Uno dei punti cardine della contestazione al «popolo di Seattle» è l’apertura al commercio globale. I cattolici pro-G8 replicano in modo secco: «I Paesi più aperti al commercio hanno una crescita più rapida di quelli che non lo sono. Inoltre è stato dimostrato che non bastano affatto gli aiuti dell’Occidente  per battere il sottosviluppo. Occorre prima una crescita giuridica e culturale in quei Paesi: senza il riconoscimento dei diritti umani, civili ed economici delle persone il Terzo mondo non esce dal sottosviluppo».

Ed ecco l’attacco che smaschera i falsi miti del «popolo di Seattle»: «Il modo in cui oggi si discute di fame, processi economici e difesa dell’ambiente mette sul banco degli imputati  i Paesi e gli uomini che hanno favorito lo straordinario progresso di questi decenni. Bastano poche voci confuse, argomentazioni pseudo scientifiche, e tanta ideologia basata sulla lotta di classe per criminalizzare intere categorie sociali e diffondere pena e panico sul futuro. Così, in nome di una presunta difesa dei poveri e dell’ambiente, sono state scatenate  vere e proprie azioni di guerriglia urbana, uomini sono stati feriti, si sono devastate città».
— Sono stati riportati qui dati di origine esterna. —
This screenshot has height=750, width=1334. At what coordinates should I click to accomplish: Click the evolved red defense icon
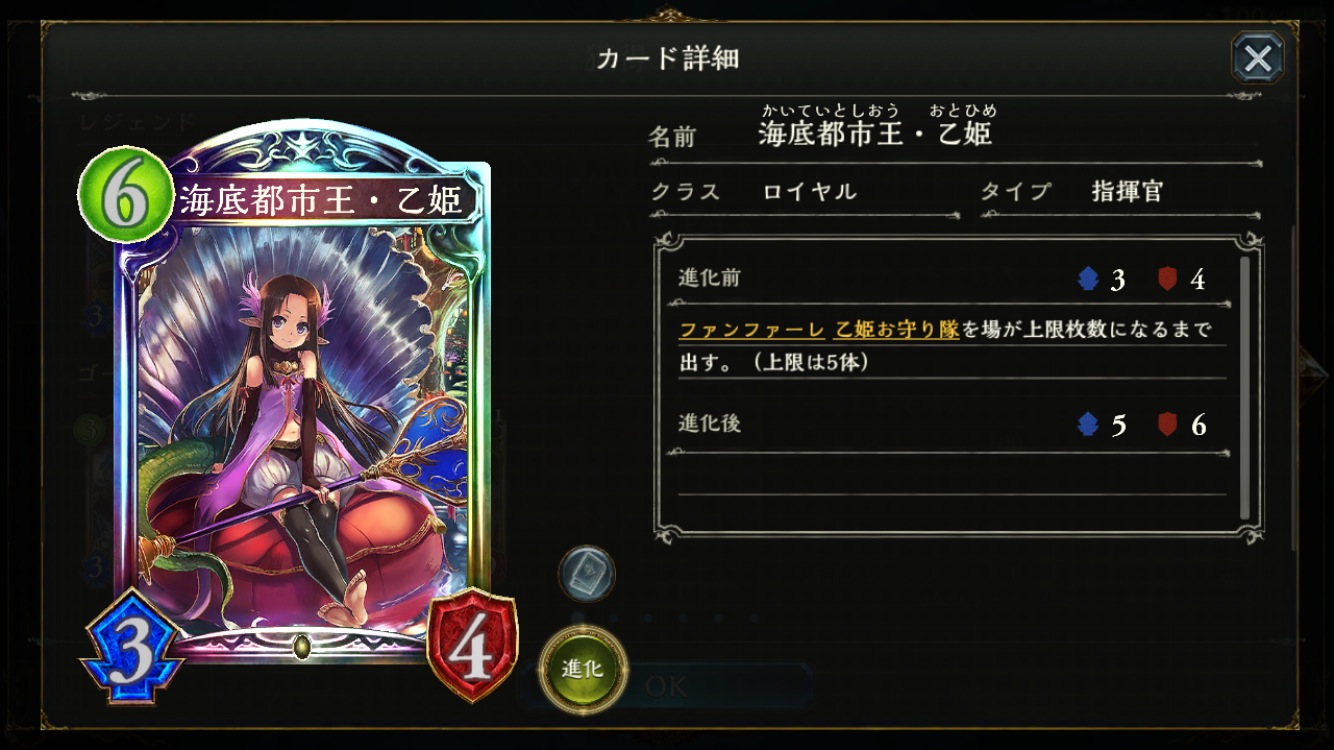[1167, 425]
L’ultima stoccata al «Manifesto anti-G8»: i cattolici che l’hanno firmato censurano i temi che il Papa ha richiamato con puntiglio in ogni angolo del mondo. Essi parlano sì di dignità della vita umana della vita umana «ma non si dice  una parola contro l’aborto di massa, l’eutanasia, i programmi di sterilizzazione collettiva, l’uso sperimentale della genetica sull’uomo». Come ha scritto il New York Times, «il popolo di Seattle è la coalizione che vuole mantenere poveri i più poveri».